# [YOUR GOAL]
Give back exactly the stretch of data below from the line holding "Click the 1.9K likes link" through the line holding "Task: Click the 10.10万 holdings value", both ends included, and leave the remaining lines out.

# [LISTED ENTRIES]
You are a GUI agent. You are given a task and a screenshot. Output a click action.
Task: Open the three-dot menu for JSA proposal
...
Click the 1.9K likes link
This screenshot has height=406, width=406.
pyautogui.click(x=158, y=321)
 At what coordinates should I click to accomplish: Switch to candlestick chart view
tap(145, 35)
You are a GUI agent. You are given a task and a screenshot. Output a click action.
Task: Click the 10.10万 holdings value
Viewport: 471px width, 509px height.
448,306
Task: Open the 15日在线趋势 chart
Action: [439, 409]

# [YOUR RESPONSE]
Click the 1.9K likes link
This screenshot has height=406, width=406.
pyautogui.click(x=158, y=321)
 At what coordinates should I click to accomplish: Switch to candlestick chart view
tap(145, 35)
You are a GUI agent. You are given a task and a screenshot. Output a click action.
Task: Click the 10.10万 holdings value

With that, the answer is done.